Balancing moderation with profitability seems to be a real challenge for a lot of companies.

> a real challenge for a lot of companies

You imply that the problem can be "solved", but how can it be if users and advertisers have competing interests?

It's possible. The counts (like/view/click/retweet/upvote etc) effect what content creators produce. It's the Control Variable in a Feedback Process.

Just like the news shows, radio/podcasters and comedians decide what gets the largest audience by looking at specific metrics. But in this case Twitter/Youtube/Insta etc have control over When, What and How they show metrics to content producers. Turning these knobs changes behavior. It is still early days and the big tech firms are just waking up to the possibilities.

Both users and advertisers want clarity.

Will this video contain a someone posing with, and mocking, a corpse?

Will this video contain a someone "cementing" his head inside a microwave?

Will this video of a popular children's game including people yelling words like nigger or faggot?

That bit isn't complicated.

The complicated bit is what you do to cater for the religious bigot advertiser / viewers: do you let them say "I don't want to place ads against LGBT friendly material"?

Why not? I would think lgbtqt material would be more valuable and able to bring increased revenue.

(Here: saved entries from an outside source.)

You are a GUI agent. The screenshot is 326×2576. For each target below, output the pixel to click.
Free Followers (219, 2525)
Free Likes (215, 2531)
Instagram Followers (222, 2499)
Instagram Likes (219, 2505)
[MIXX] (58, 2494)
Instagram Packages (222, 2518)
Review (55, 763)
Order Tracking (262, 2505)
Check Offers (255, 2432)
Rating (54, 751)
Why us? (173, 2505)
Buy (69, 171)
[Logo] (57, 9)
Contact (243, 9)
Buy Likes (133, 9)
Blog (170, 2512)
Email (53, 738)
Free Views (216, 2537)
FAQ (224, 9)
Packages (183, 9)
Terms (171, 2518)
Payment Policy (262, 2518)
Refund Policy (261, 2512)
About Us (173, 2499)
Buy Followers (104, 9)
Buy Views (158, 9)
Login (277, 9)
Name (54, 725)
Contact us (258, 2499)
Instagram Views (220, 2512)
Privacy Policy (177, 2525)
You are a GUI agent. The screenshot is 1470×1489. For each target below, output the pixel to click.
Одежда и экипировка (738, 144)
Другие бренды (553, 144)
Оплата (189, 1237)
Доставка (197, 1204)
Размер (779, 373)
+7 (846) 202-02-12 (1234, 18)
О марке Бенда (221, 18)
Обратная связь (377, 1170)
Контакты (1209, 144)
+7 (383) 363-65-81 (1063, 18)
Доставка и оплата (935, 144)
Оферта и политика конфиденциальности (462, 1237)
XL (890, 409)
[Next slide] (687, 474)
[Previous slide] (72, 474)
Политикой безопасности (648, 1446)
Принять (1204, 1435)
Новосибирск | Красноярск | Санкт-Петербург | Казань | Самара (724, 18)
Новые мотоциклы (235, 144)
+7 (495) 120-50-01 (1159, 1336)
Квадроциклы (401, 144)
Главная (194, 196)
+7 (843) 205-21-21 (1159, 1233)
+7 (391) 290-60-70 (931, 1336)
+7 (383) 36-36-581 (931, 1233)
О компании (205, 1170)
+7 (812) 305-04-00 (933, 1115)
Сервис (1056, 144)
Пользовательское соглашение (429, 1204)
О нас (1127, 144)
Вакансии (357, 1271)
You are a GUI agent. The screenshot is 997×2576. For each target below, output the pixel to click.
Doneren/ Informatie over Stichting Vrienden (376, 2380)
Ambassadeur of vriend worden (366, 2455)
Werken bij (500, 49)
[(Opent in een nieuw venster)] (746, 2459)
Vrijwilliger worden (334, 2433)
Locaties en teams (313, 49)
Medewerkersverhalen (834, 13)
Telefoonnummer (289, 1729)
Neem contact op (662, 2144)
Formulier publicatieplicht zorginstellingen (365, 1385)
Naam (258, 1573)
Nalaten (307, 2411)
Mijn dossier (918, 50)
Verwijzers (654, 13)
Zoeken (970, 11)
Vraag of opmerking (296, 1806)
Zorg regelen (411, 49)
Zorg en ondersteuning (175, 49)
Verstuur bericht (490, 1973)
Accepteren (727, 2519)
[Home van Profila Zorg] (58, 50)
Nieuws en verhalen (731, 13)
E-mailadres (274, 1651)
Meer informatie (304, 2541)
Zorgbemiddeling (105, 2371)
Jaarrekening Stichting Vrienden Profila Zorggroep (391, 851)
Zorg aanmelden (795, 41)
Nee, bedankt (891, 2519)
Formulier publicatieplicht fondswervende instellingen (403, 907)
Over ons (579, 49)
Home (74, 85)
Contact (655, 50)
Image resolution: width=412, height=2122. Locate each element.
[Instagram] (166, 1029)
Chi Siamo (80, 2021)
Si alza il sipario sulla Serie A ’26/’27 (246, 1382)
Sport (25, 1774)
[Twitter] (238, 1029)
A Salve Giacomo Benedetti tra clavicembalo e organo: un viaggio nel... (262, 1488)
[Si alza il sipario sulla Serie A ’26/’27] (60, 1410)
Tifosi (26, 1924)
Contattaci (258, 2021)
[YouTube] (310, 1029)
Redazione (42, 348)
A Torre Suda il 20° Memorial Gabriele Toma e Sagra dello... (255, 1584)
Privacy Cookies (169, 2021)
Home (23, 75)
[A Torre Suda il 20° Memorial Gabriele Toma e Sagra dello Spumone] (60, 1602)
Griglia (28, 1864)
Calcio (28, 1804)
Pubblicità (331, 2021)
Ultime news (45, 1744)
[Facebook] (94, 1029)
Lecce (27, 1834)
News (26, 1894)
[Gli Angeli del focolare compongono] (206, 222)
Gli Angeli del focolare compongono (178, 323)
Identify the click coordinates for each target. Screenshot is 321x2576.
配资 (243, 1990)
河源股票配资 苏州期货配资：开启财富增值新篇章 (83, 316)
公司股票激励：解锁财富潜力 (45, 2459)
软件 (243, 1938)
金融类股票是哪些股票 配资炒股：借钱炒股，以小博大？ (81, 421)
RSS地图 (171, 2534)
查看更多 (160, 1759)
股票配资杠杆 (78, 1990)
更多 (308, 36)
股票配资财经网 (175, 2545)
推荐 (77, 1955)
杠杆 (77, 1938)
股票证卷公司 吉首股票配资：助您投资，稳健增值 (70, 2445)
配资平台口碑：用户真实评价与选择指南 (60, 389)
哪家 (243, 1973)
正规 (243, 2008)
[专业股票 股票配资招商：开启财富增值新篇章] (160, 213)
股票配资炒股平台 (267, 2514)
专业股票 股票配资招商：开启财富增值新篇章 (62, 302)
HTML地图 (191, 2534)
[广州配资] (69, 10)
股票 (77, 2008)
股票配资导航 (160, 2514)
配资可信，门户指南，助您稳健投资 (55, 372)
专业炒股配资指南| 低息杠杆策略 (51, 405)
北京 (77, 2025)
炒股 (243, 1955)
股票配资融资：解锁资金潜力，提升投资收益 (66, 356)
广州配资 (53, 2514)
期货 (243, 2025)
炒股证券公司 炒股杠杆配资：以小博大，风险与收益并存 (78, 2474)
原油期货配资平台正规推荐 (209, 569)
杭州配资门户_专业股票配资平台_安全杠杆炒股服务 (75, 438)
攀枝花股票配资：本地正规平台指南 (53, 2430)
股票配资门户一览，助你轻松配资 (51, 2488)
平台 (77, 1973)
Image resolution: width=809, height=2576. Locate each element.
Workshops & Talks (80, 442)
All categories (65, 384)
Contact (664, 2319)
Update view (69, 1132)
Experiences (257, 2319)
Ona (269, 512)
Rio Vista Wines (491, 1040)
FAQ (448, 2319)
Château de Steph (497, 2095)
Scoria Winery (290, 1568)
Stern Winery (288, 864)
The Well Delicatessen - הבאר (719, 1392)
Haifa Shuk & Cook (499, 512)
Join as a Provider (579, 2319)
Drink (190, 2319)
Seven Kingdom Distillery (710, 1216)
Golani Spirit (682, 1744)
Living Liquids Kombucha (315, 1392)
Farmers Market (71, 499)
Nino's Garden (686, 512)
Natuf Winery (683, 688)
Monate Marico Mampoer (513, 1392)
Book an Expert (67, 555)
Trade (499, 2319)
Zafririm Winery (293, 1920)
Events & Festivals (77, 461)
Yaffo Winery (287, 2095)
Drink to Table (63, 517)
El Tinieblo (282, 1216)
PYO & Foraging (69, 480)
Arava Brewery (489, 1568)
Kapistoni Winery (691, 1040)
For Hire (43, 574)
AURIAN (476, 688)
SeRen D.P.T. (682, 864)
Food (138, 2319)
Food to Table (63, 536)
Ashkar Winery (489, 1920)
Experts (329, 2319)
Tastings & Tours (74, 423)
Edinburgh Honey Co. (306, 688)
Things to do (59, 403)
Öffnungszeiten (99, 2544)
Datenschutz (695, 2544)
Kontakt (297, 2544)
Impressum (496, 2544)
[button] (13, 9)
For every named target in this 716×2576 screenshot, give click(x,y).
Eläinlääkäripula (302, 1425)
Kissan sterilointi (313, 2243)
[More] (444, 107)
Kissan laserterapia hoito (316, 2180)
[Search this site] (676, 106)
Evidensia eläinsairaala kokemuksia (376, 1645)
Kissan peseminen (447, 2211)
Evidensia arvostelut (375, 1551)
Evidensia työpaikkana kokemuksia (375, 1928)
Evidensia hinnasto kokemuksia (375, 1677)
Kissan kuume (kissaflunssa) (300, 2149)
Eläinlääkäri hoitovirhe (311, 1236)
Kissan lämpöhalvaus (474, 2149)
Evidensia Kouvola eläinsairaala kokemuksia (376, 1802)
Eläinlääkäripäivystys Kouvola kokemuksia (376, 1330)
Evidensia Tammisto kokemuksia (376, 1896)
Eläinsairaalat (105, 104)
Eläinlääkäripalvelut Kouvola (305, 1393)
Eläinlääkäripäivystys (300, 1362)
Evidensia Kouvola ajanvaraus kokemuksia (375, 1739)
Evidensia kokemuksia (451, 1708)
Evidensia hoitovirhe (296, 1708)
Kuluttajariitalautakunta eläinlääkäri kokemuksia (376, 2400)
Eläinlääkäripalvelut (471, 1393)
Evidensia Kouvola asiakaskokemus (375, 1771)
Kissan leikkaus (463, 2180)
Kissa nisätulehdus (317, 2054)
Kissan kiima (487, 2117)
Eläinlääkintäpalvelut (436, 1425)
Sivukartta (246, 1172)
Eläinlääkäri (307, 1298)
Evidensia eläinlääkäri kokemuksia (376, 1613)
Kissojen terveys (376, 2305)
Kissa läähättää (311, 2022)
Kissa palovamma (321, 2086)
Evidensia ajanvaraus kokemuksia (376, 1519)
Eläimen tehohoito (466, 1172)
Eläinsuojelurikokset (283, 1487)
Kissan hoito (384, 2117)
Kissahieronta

Besides people reverse ad buy to avoid certain groups. For example advertising in a church bulletin will excludd many lgbtqt factions.

It's a triple-sided market. Users can be broken out into viewers and content creators, and then there's advertisers.

Moderation is attempting to balance between all three sides, meaning there's no silver bullet but a ton of gray area. No matter what moderation solution is devised it will have downsides for one or more of creators, viewers, or advertisers.

Same thing happens on Twitch with the titty streamers, "just chatting"

And now they are introducing a sub-only stream option, literally turning Twitch into a private cam site


I completely stopped using Twitch after it became clear they wouldn't apply rules equally and that the people making the decisions there aren't people I'd trust to order lunch.

Money talks! This is why twitter has no idea how to handle people when they have created a protected class of people. Some people they ban, others they protect. Its fubar.

Like if I threatened to shoot someone, I'm guessing I'd be banned. Threatening nuclear war though... Not a problem for some people.

A million is a statistic...

One aspect of this not touched is that that YT’s primary response is demonetizing videos or channels- but most get their money from brand deals outside of that.

Does it really matter what youtube does so long as the community holds these content creators accountable? Stop giving them your attention (and youtube ad revenue) and they will have to make amends or do something else.

Don't pretend that youtube cares about anything other than how many hours users spent watching ads; and if you don't like it then create your own index where you store everyone's videos for free.

Let's all pretend to be shocked.

same as everywhere. Big clients always get away with stuff smaller ones are screwed.

Imagine living in a world were Logan Paul is too big too fail.